*** Exercise data

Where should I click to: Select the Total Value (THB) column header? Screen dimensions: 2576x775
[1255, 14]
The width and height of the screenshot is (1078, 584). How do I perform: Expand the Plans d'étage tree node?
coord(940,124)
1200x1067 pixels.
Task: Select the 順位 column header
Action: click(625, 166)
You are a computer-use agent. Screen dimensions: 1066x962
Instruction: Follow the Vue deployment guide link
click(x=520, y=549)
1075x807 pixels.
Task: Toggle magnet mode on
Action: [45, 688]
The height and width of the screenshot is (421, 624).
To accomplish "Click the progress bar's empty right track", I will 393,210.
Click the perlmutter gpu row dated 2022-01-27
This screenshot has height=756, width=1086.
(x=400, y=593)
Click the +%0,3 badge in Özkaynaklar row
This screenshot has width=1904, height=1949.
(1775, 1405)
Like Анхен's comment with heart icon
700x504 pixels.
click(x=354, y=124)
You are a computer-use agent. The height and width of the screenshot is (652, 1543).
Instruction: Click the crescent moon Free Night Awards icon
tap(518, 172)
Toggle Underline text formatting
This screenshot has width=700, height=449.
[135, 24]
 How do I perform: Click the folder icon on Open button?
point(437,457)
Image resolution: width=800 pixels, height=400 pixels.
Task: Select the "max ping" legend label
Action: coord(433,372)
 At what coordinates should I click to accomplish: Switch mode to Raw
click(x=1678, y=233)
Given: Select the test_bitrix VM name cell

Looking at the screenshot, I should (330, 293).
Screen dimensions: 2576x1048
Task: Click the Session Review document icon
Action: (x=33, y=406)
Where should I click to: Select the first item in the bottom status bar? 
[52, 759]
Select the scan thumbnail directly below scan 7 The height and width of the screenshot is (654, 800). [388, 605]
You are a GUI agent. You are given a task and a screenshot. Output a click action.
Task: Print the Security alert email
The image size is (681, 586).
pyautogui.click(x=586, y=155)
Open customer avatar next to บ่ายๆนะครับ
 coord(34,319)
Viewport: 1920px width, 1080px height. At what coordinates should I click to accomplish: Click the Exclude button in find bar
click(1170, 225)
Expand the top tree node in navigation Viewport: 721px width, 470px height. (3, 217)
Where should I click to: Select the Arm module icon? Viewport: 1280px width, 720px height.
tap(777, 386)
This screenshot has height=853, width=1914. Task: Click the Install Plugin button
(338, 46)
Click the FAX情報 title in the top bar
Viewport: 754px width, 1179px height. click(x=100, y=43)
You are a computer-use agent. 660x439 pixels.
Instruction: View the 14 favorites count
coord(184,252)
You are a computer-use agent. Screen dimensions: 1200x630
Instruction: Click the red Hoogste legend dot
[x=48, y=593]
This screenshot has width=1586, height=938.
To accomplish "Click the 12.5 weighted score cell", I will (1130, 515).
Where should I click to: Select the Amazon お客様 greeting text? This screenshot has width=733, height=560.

******

— Problem description —
Set down, exactly as they appear, the lines above from the first one to the line that holds "Select the scan", both included, please, and no others.

— Final answer —
Where should I click to: Select the Total Value (THB) column header? Screen dimensions: 2576x775
[1255, 14]
The width and height of the screenshot is (1078, 584). How do I perform: Expand the Plans d'étage tree node?
coord(940,124)
1200x1067 pixels.
Task: Select the 順位 column header
Action: click(625, 166)
You are a computer-use agent. Screen dimensions: 1066x962
Instruction: Follow the Vue deployment guide link
click(x=520, y=549)
1075x807 pixels.
Task: Toggle magnet mode on
Action: [45, 688]
The height and width of the screenshot is (421, 624).
To accomplish "Click the progress bar's empty right track", I will 393,210.
Click the perlmutter gpu row dated 2022-01-27
This screenshot has height=756, width=1086.
(x=400, y=593)
Click the +%0,3 badge in Özkaynaklar row
This screenshot has width=1904, height=1949.
(1775, 1405)
Like Анхен's comment with heart icon
700x504 pixels.
click(x=354, y=124)
You are a computer-use agent. The height and width of the screenshot is (652, 1543).
Instruction: Click the crescent moon Free Night Awards icon
tap(518, 172)
Toggle Underline text formatting
This screenshot has width=700, height=449.
[135, 24]
 How do I perform: Click the folder icon on Open button?
point(437,457)
Image resolution: width=800 pixels, height=400 pixels.
Task: Select the "max ping" legend label
Action: coord(433,372)
 At what coordinates should I click to accomplish: Switch mode to Raw
click(x=1678, y=233)
Given: Select the test_bitrix VM name cell

Looking at the screenshot, I should (330, 293).
Screen dimensions: 2576x1048
Task: Click the Session Review document icon
Action: (x=33, y=406)
Where should I click to: Select the first item in the bottom status bar? 
[52, 759]
Select the scan thumbnail directly below scan 7 The height and width of the screenshot is (654, 800). [388, 605]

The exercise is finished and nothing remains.